Nearby, there’s the future site of a 130,000-squarefoot clubhouse – it will include 21 condo units – and all around are signs of a bustling, 555-acre construction site, though no homes have yet been built.
“If you had $6 million and wanted to build a home, this is where you would go,” said Mike Finnell, general manager of The Summit, the first Discovery Land Co. project in the Las Vegas market.
First-year sales figures at The Summit would suggest there is no shortage of people who fit that description. That’s perhaps the most dramatic sign the Las Vegas economy, which was hammered by the recession, has stormed back over the past four years. That’s good news for the city’s private golf communities, which are experiencing strong demand for real estate and new memberships.
“Golf in Las Vegas on the private side is as good as I’ve seen it in 20 years,” said Jason Cheney, general manager at Southern Highlands Golf Club, just south of downtown. “The city is on fire.”
Workers and businesses are streaming into Nevada, lured by low taxes and a business-friendly environment. Nevada’s population is growing faster than every other state, save neighboring Utah.
In 2016, 69,876 new residents poured into Las Vegas and surrounding Clark County, according to driver’slicense data. Not surprisingly, one-third – 23,292 – crossed the border from California.
“We are seeing a significant in-migration, especially with active adult buyers,” said Greg Gross, regional director of Metrostudy, a research firm. “They’re leaving California with lots of equity right now.”

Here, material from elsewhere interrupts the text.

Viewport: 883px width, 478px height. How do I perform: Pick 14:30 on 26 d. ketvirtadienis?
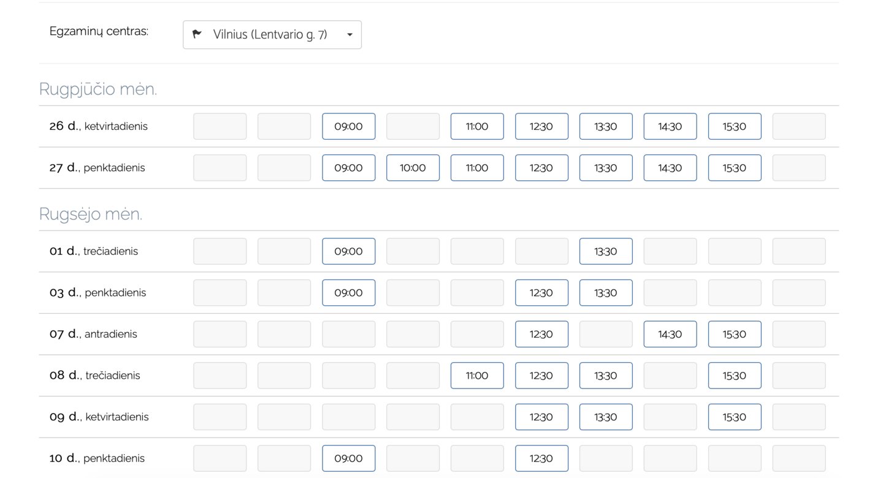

Gross noted that last year there were 9,031 new home starts in Southern Nevada, which has 2.5 million residents; by contrast, Northern California’s Bay Area, with 6.5 million residents, had just 8,200 new home starts. Over the past four years the unemployment rate has dropped more than 50 percent to 5.1 percent. That has helped drive a 7.7-percent rise in prices of single-family homes over the past year, according to Gross’ research. But you still get a lot of house for your buck here.